--- EXERCISE DIRECTIONS ---
Wherever the word "heart" turns up in a line of the entries, copy that line.
□ □ □ □ □ □ □
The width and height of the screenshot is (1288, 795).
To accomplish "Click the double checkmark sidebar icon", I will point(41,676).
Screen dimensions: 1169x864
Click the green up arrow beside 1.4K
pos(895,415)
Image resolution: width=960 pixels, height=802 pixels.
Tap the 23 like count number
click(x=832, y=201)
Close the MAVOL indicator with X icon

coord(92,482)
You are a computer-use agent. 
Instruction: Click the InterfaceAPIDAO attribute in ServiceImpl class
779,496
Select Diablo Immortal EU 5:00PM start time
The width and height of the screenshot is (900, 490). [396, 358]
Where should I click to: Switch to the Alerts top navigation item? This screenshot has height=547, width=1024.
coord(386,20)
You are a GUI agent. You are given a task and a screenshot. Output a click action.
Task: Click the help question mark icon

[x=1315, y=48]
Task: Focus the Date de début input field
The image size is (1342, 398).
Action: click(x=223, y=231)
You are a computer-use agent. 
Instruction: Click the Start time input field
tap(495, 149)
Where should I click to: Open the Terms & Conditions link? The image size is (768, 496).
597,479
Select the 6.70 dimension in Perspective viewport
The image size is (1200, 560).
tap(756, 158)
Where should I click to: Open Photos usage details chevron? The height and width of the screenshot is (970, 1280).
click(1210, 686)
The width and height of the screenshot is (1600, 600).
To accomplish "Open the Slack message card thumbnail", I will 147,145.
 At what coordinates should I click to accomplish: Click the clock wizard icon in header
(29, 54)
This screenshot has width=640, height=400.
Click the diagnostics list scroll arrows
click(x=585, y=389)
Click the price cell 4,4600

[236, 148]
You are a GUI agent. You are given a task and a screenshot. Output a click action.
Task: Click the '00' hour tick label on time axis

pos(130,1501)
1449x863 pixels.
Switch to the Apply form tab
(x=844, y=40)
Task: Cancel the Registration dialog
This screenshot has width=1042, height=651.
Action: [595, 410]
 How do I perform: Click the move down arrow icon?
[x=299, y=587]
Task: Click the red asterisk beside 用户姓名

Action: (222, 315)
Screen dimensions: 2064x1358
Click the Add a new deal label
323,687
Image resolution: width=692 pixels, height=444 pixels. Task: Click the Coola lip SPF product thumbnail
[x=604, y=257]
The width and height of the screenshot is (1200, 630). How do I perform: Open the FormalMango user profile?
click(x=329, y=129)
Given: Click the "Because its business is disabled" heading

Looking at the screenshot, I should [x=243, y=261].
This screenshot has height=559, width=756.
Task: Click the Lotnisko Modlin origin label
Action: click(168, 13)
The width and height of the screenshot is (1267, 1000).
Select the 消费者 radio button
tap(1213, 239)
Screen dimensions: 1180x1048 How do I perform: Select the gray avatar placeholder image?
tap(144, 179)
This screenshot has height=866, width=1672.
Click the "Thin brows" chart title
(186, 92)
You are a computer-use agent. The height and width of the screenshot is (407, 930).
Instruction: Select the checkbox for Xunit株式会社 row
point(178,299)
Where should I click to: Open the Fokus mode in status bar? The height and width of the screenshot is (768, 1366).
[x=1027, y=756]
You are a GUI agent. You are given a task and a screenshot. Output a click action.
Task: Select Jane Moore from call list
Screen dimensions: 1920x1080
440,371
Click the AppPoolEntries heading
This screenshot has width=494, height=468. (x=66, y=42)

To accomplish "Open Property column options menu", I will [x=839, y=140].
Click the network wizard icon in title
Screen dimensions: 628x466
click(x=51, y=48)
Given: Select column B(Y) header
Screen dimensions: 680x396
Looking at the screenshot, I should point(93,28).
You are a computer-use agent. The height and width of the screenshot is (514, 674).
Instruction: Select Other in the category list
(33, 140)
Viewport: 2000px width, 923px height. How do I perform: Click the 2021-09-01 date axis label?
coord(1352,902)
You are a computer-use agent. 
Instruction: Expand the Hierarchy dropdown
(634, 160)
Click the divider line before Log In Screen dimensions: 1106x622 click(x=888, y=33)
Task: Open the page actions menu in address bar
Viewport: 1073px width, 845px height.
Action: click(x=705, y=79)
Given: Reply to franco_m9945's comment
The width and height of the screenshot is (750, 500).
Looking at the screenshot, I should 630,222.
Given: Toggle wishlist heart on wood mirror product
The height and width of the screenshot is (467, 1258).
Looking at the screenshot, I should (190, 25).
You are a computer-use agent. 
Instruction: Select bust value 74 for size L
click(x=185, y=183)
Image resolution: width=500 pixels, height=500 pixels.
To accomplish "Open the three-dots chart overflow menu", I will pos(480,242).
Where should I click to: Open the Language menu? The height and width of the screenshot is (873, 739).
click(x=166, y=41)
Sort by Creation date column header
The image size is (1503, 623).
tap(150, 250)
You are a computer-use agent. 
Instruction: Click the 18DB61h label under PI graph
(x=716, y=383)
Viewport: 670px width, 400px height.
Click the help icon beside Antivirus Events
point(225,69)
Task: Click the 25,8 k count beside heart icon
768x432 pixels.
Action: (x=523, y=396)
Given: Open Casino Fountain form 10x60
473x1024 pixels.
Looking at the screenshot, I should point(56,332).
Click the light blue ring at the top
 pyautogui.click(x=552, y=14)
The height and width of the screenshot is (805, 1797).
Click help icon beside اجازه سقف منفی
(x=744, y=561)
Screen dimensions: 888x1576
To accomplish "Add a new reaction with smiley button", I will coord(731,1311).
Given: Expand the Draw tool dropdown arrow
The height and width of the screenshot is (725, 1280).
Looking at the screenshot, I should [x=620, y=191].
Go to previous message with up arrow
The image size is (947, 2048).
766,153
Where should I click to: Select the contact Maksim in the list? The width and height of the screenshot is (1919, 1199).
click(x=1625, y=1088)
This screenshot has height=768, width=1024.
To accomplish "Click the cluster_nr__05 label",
□ □ □ □ □ □ □
--- THE ANSWER ---
Given: Toggle wishlist heart on wood mirror product
Task: Click the 25,8 k count beside heart icon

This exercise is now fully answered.